Remember I was fighting a very bad left knee that was injured at work several months before. I was trying to get it looked at but the doctor wasn’t helping. It took me until February of this year to get to a specialist who looked at the knee and said Holy Crap and I had a surgery to repair it within a month.

I had to laugh. The doctor who was assigned to me stated that they (a committee of doctors apparently) had decided that they would tangle one thing at a time. The problem was that by the time one thing had been treated it emerged that two more things reared into the lights. Something the federal government’s Auditor General has always found when it came to the doctor run Health System, after 20,000 years of university edjumation, the buggers can’t do simple addition.

The specialist there said that the damaged meniscus and ligaments were repaired by surgery. It’s arthroscopic surgery. I can’t show any scars. You know the scars you can brag about. You know the old gathering around, drunk as a skunk parteés where a surgical victim can roll up the pant leg and point (sort of) to a long scar. Then another loaded gas up, answers challenge by rolling up their pant leg and states pointedly at a super ugly scar segmenting the tendons of the knee “Not as bad as thish here scar!”

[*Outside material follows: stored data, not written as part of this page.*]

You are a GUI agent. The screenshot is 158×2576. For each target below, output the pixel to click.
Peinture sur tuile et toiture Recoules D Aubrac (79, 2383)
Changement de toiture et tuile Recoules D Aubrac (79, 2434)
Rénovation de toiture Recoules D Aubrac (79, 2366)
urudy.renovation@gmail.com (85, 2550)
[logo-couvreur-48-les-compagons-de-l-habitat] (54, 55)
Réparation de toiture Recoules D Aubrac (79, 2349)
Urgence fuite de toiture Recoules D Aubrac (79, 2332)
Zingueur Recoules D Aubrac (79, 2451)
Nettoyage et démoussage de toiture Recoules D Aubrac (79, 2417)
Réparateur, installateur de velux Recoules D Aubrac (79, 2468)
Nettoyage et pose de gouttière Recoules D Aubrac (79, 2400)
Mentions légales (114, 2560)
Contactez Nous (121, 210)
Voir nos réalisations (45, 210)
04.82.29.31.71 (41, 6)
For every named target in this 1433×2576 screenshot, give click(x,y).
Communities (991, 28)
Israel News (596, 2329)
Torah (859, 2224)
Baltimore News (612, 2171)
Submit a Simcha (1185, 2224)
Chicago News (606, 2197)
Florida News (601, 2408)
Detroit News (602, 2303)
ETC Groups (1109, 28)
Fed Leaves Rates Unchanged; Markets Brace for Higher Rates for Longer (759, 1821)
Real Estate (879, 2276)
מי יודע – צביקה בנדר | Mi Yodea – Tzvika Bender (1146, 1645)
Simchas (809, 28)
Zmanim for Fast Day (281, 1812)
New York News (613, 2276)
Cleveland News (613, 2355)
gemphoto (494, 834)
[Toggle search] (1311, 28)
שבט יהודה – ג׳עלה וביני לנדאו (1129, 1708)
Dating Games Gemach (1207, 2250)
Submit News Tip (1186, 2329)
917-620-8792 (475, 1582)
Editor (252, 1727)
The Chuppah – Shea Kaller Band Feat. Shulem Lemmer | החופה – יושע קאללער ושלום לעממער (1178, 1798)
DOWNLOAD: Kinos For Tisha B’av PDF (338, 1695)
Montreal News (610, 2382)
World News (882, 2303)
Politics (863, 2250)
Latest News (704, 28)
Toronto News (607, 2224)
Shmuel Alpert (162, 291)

Robbed I was of bragging rights. They should have plastic surgeons at every modern knee surgery to install the requisite scars like a tattoo testament to agony.

In victory the doctors crow with the very clause “but we can do nothing for the arthritis that is there.”

Inventory time amucks on a running fit. Now I have a very bad back and arthritic knees. Add chronic to the pain chronology.

So last April in crowning victory on the second problem, he apparently decided to try out problem three in the multiplying medical triage that has been the life’s breath. It was in the record. For the longest time I had seen rifts in my vision on occasions. These little images are actually neat. It starts out in the lower part of my vision and like a shimmering lightening bolt it circles my vision in both eyes. Well off to the Eye Doctor.

Recently, I went to that Ophthalmologist. Which is a long winded polysyllable way of saying "Eye Doctor". It was a referral. And he checked out my actual eyes, the two which are located in the central front of my head. After close rather uncomfortable examination he concluded that it was a “Migraine Aura.” Whoa.

And I had to ask, which I did with concerned presentation and substance in my vocal tone. “You mean I get Migraines… And I never get a headache?”

Official answer from accredited specialist doctor is “Yes.”

Hey, hey, hey. Where is the justice in this world? I got Arthritis but no effective treatment. I get severe Migraines and no headache? Who would’ve known?

So that’s the year of Health. No scars. No headaches. Nothing to show Zeus and other Olympians. Nothing to document in image to you the blog readers. Another year down the toilet whirlpool existence. Enter another twelve months.

2 comments:

Anonymous said...

Yeah, that's terrible Gord but you know what? The Tiger-Cats finally won a game!!!!

There's hope for you yet, mon ami!

Anonymous said...

Actually, I've lived with bed bugs and I didn't enjoy it either.

I was poor in Halifax and I found an almost brand new double bed on the curb-side. Not being smart enough to wonder why someone would throw out an almost brand new bed, I hauled it up into my dockside apartment, which was already infested with roaches and rats. I got bitten nearly to death, so I can sympathize with you.

You need to dust it with DDT, which may not be good for your health but what the hell, you've only got a 75 percent chance of being alive in 10 years anyway and it didn't kill me (yet) after around 40 years.

It's too bad about your lack of scars. I really like mine and it's true they do make excellent conversation topics and visual presentations. It's too bad OHIP won't cover scar implementations. Actually, they do pay for that - they paid for mine. I suppose it's the 'plastic surgery part' to which they object.

You know, getting the 'Migraine Aura' without the headache is quite a lucky thing. It's like getting drunk without the eventual intense nausea and the horrible hangover.

I've noticed in my life that every second year is a good year. I think you just suffered through a bad one and now you really deserve a good one. Best of luck, Gord!